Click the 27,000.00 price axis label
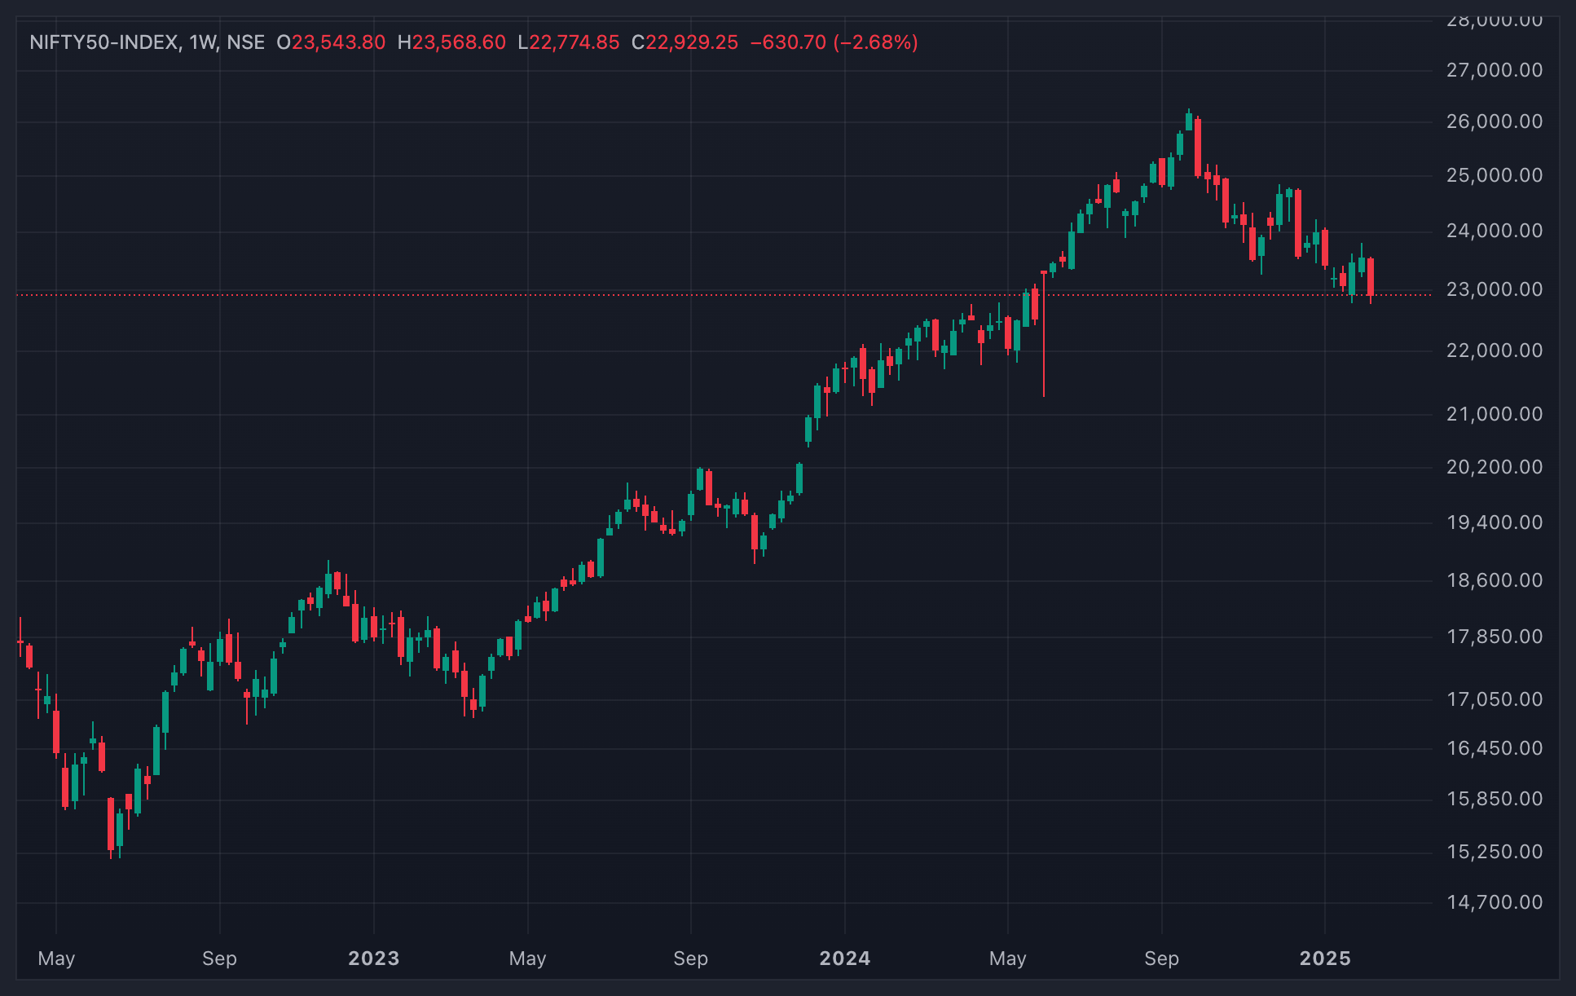The width and height of the screenshot is (1576, 996). pos(1495,71)
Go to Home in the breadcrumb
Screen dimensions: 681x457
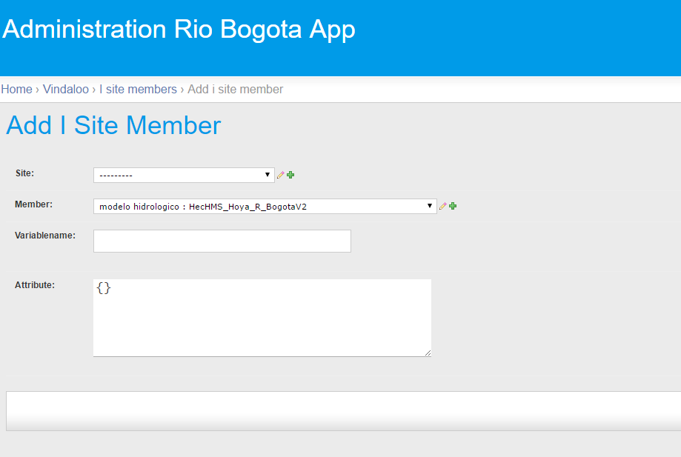(x=16, y=90)
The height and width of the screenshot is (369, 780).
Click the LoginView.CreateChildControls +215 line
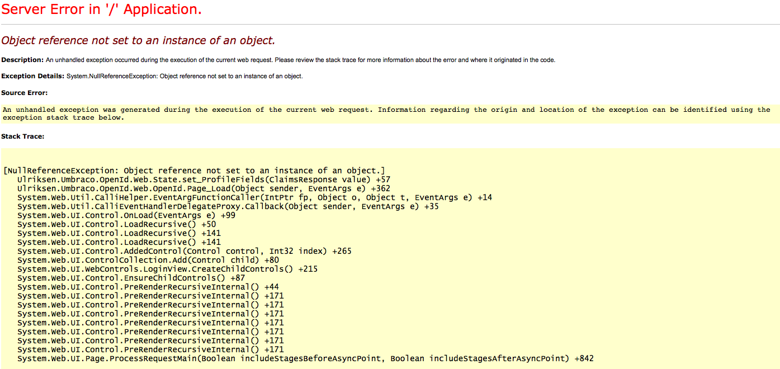point(167,269)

*Task prompt:* Word for word, give again the lines from the line holding "Click the LoginView.CreateChildControls" through the last line of the material, both included; pictures are not part of the copy.

*Reply:*
Click the LoginView.CreateChildControls +215 line
point(167,269)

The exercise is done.